━━━ SELECTED TEXT

On Tuesday, 24 August 2021 at 09:29:03 UTC, Bienlein wrote:
 On Monday, 23 August 2021 at 22:27:02 UTC, russhy wrote:
 On Monday, 23 August 2021 at 22:06:39 UTC, bachmeier wrote:
 On Monday, 23 August 2021 at 17:35:59 UTC, russhy wrote:

 JIT isn't something you want if you need fast execution time

 ?

 I suppose they spent all those hours writing their JIT 
 compilers because they had nothing else to do with their time.

 that's why they are now spending their time writing an AOT 
 compiler after GO started to ate their cake ;)


 make anything faster, see 
 https://benchmarksgame-team.pages.debian.net/benchmarksgame/fastest/csharpcore-csharpaot.html

R2R is not true AOT, it still ship JIT and IL and recompile code 
at runtime, this benchmarkgame is flawed and a pure lie

For true AOT you need to use NativeAOT (old-CoreRT)

Aug 24 2021

Paulo Pinto <pjmlp progtools.org> writes:

On Tuesday, 24 August 2021 at 09:29:03 UTC, Bienlein wrote:
On Monday, 23 August 2021 at 22:27:02 UTC, russhy wrote:
On Monday, 23 August 2021 at 22:06:39 UTC, bachmeier wrote:
On Monday, 23 August 2021 at 17:35:59 UTC, russhy wrote:

JIT isn't something you want if you need fast execution time

I suppose they spent all those hours writing their JIT
compilers because they had nothing else to do with their time.

that's why they are now spending their time writing an AOT
compiler after GO started to ate their cake ;)

make anything faster, see
https://benchmarksgame-team.pages.debian.net/benchmarksgame/fastest/csharpcore-csharpaot.html

and Burst compiler, UWP .NET Native, Windows 8 Bartok, and
several community projects.

Full AOT on regular .NET is coming in .NET 6 with final touches
in .NET 7.

Regarding Java, like C and C++, there are plenty of
implementations to choose from, a couple of commercial JDKs with
proper AOT.

Then both OpenJDK and OpenJ9 do JIT cache between runs, which
gets improved each time the application runs thanks PGO profiles.

━━━━━━
━━━ RECORDS PROVIDED

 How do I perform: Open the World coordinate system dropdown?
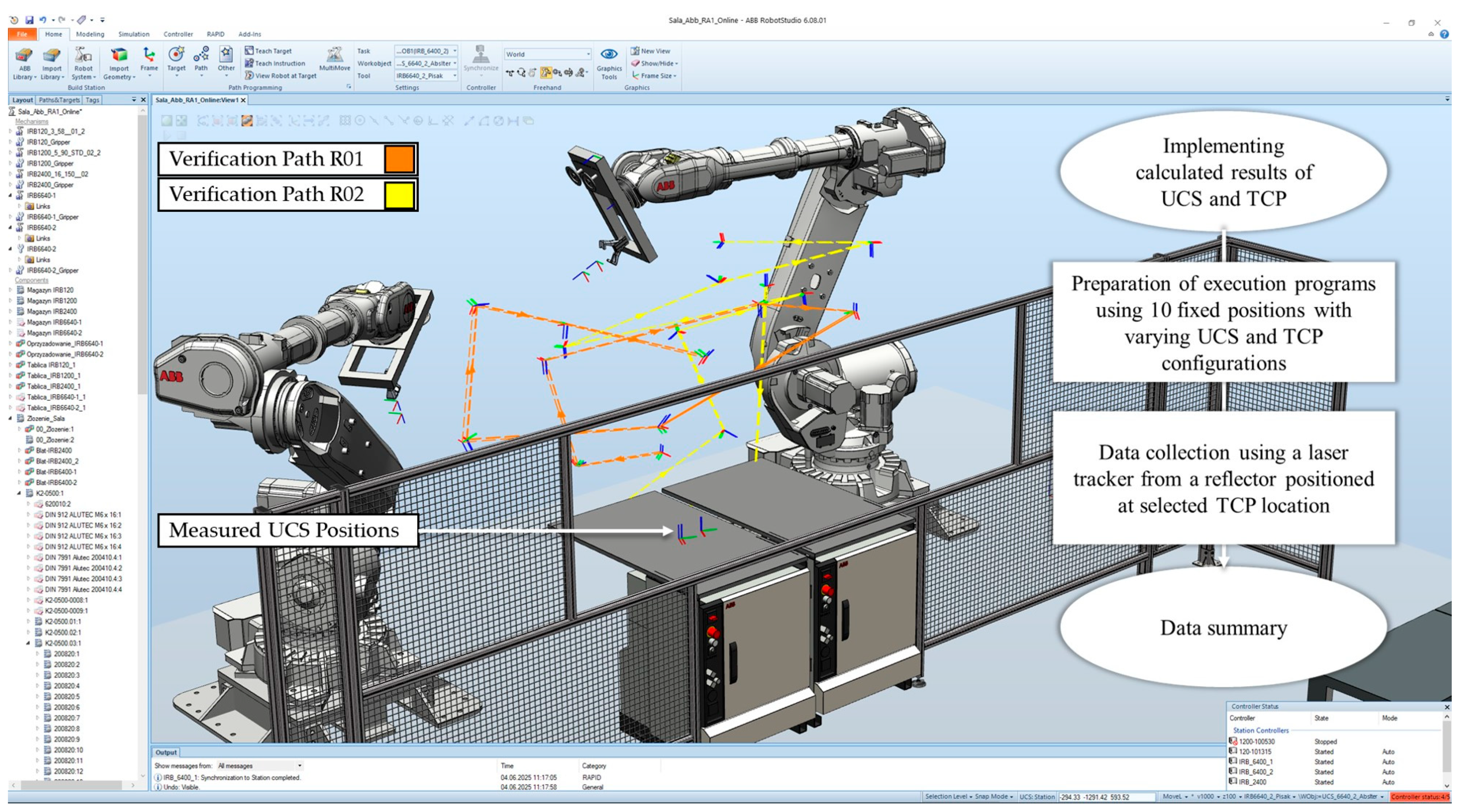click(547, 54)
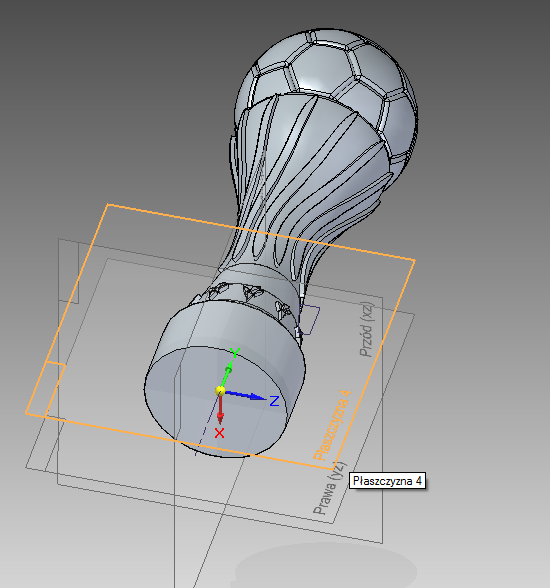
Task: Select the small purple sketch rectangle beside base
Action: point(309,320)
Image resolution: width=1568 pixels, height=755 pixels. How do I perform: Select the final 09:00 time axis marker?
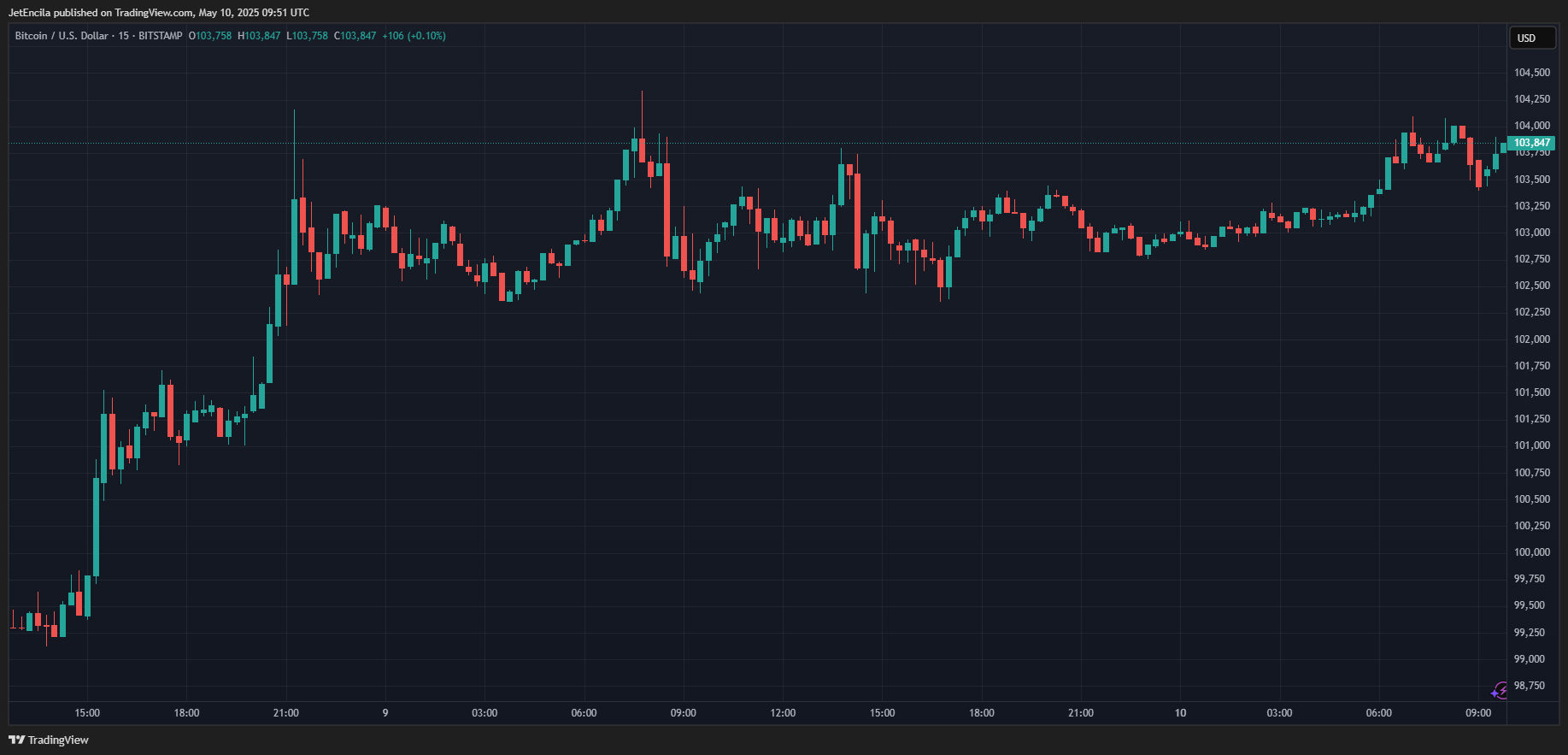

━━━━━━

- REQUIRED WORK -
A. In the JIT and AOT thread, which .NET release is said to bring full AOT to regular .NET?
B. Please write a continuation of the JIT and AOT thread, starting after its last sentence.

- OUTPUTS -
A. .NET 6, with final touches in .NET 7.

B.
OpenJ9 and Azul go one step further by having AOT/JIT compiler
daemons that generates native code with PGO data from the whole
cluster.

Finally Android, despite not being really Java, uses an hand
written Assembly interpreter for fast startup, then JIT, and when
the device is idle, the JIT code gets AOT compiled with PGO
gathered during each run. Starting with Android 10 the PGO
profiles are shared across devices via the play store, so that
AOT compilation can be done right away skipping the whole
interpreter/JIT step.

Really, the benchmarks game is a joke, because they only use the
basic FOSS tooling available to them.

And after 25/20 years apparently plenty still don't know Java and
.NET ecosystems as they should.

Aug 24 2021

russhy <russhy gmail.com> writes:

On Tuesday, 24 August 2021 at 20:00:06 UTC, Paulo Pinto wrote:
 On Tuesday, 24 August 2021 at 09:29:03 UTC, Bienlein wrote:
 On Monday, 23 August 2021 at 22:27:02 UTC, russhy wrote:
 On Monday, 23 August 2021 at 22:06:39 UTC, bachmeier wrote:
 On Monday, 23 August 2021 at 17:35:59 UTC, russhy wrote:

 JIT isn't something you want if you need fast execution time

 ?

 I suppose they spent all those hours writing their JIT 
 compilers because they had nothing else to do with their 
 time.

 that's why they are now spending their time writing an AOT 
 compiler after GO started to ate their cake ;)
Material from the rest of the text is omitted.